Task – Beginning with the line that holds "Image resolution: width=719", write out each line exactly as it stands until the end of the data, and include no pictures.

Data records –
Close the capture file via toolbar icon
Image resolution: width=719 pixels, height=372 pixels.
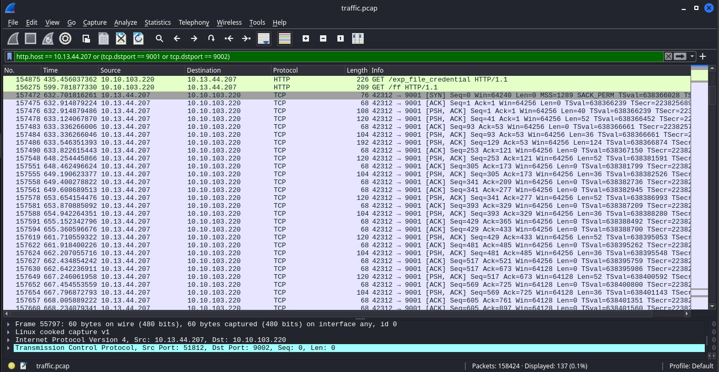121,38
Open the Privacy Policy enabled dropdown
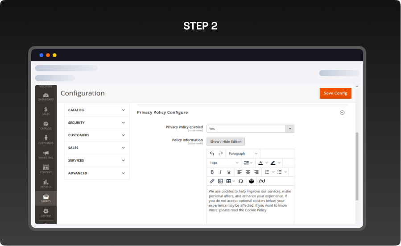Viewport: 401px width, 246px height. pos(250,129)
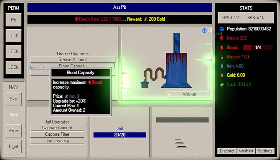The width and height of the screenshot is (280, 160).
Task: Buy the Capture Time upgrade
Action: point(57,134)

Written solution –
Image resolution: width=719 pixels, height=372 pixels.
121,38
Open the Privacy Policy enabled dropdown
Viewport: 401px width, 246px height. pos(250,129)
The width and height of the screenshot is (280, 160).
Task: Buy the Capture Time upgrade
Action: point(57,134)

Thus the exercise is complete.